遊べない子どもはいない――障害学国際セミナーin台湾 報告

掲載日: 2018年11月01日

写真1:私が最初に関わった医療的ケアを必要としながら在宅生活する子どもと。

「この子、反応ないよ」。重度障害のある子どもに向けて、そんな言葉を口にされる方がいた。その子どもは人工呼吸器をつけており、身体を動かしている様子には見えない。眉間や眼球、親指が微かに動いたとしても、こちらの働きかけによって動かしたのかは確認できない。いつしか周囲から「遊べない子ども」として認知されていく。本当にこの子どもは遊べないのだろうか。どうすればこの子ども(たち)が遊べるのだろうか。それが私の研究の問いだ。

今年の障害学国際セミナーのテーマは、障害児者の文化的な生活、レクリエーション、余暇及びスポーツへの参加(障害者権利条約第30条)。今年障害学会が設立された台湾で開催された。日中韓台に加えて、イギリス、アイルランド、ニュージーランドからの報告者も参加し、国際色豊かなセミナーとなった。「障害児の遊びの権利」の分科会も組まれ、私はホスピタル・プレイ・スペシャリスト(HPS)という専門職による遊び支援を報告した。

HPSとは、病児や障害児が遊びを通じて医療に主体的に関わることができるように支援する専門職である(註1)。日本では2008年から養成講座が開始され、およそ200人が資格認定を受けている。私もその一人だ。日本のHPSは病院内だけでなく、外出することが困難な重度障害児に遊びを提供する活動も行っている。

ある3歳の子どもは、発語がなく、表情の変化も乏しかった。一番身近にいる親も自分の子どもが何を思っているのか、何をしてあげたらいいのか自信を持てないようだった。医師からは「目は見えていないだろう」と言われていた。HPSは、音、匂い、光、様々な感覚に働きかける道具を用意し、その子と遊んだ。「楽しい!」「びっくりした!」という言葉や表情がすぐに返ってくるわけではない。それでも遊びの体験を提供する。大切なことは、その子の障害の側面をみる(その子の様子や反応を障害に結び付ける)のではなく、その子を子どもとしてみて、話しかけ続けることだ。HPSの専門性は、たくさんの遊びの素材やアイディアを有している点だけではなく、この視点にこそある。

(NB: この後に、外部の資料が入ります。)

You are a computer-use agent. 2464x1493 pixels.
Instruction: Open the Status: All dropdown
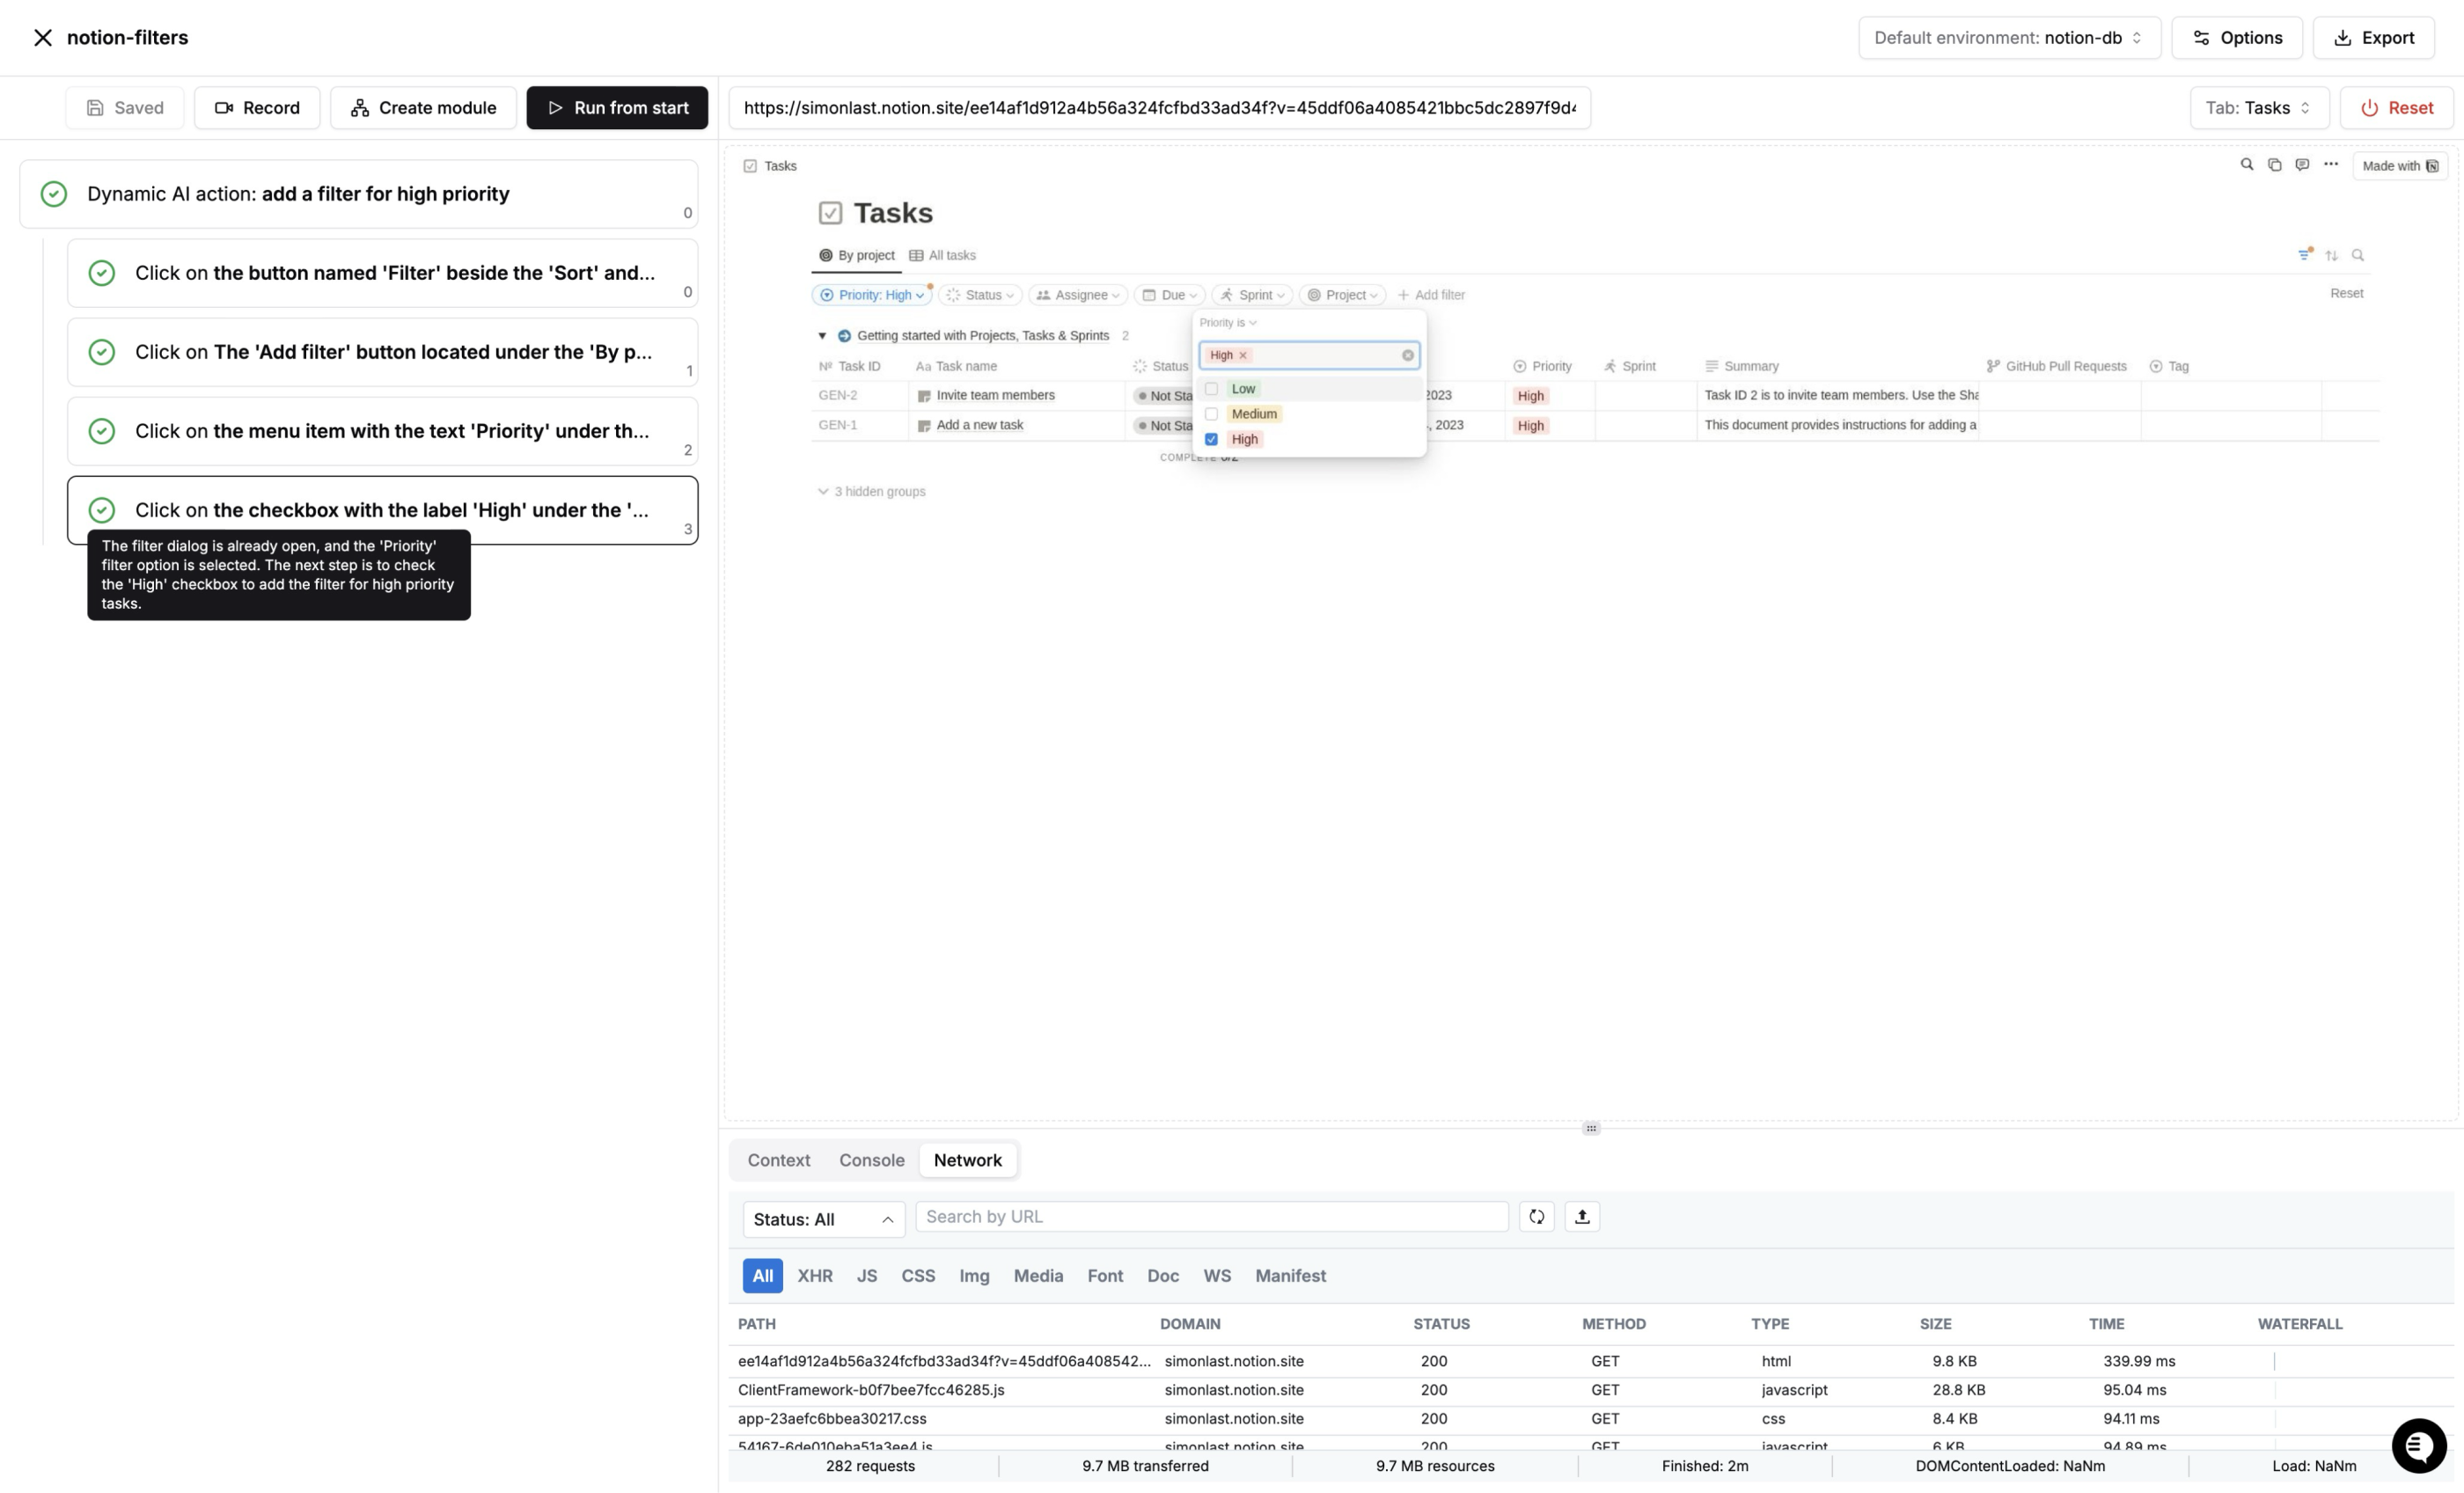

ある時、段ボールで子どもを囲い、暗闇を作り、そこに光るおもちゃを入れた。その子は光りの方に目を向けていた。見えないとされてきた視覚も、遊びの中で「見えてる気がする」と周囲が期待できるようになった。繰り返し遊ぶことで、子どもの可能性や個性が現れ、「その子らしさ」が見えてくる。そうした発見や成長は、子どもと家族・周囲の人々とのコミュニケーションも変えていく。遊ぶ子どもの姿は、生活全般に影響を与えるのだ。重度障害児への専門的な遊び支援の活動は、諸外国からみて新鮮に映ったようで、HPS発祥の国である英国の研究者から「日本では世界的にみても重要な取り組みをやっている」という言葉をいただいた。

写真2:車イスのまま乗れるブランコ。日本でも公園のインクルーシブ化を進める活動は始まっている{a href='#e3' id='a3'}(註3){/a}。

国や地域によって障害のある子どもの遊びに着眼するポイントは異なる。そのことをセミナーの開催国である台湾からも学ぶことができた。台北市は、全ての子どもが遊べることを目的としたインクルーシブ公園(inclusive playground)を作っている(註2)。砂場には車いすの子が利用できる高さのテーブルがつけられ、砂を落とす洗い場にも段差がない。すべり台につながる道はスロープで、全ての子どもが「てっぺん」に行けるよう設計されている。ブランコも子どもの年齢・機能に合わせて4種類あり、車いすのまま乗れるものもある。台北市が進める公園のインクルーシブ化は、遊具の改革に留まらない。バリアフリートイレも併設され、地下鉄まで徒歩10分以内のアクセシビリティーも確保されている。部分的なインクルーシブ化も含めると既に市内33カ所で行ったという。この公園で多様な障害を持った子どもが遊んでいる姿を見て気づいた。既存の公園の遊具や環境がいかに特定の子どもや親たちを排除して成り立ってきたかを。そしてHPSが家の中で遊び支援をしていることも、そうした機制の影響を少ながらず受けている可能性がある。

遊びは、自由で自発的な活動だ。しかし、全ての子どもが自ずと遊ぶわけではない。遊ぶことに支援や配慮を必要とする子どももいる。今年のセミナーは、各国の実践から、障害のある子どもの遊びの可能性を学び合うものとなった。来年のセミナーは中国、武漢。インクルーシブな社会をテーマに議論する予定だ。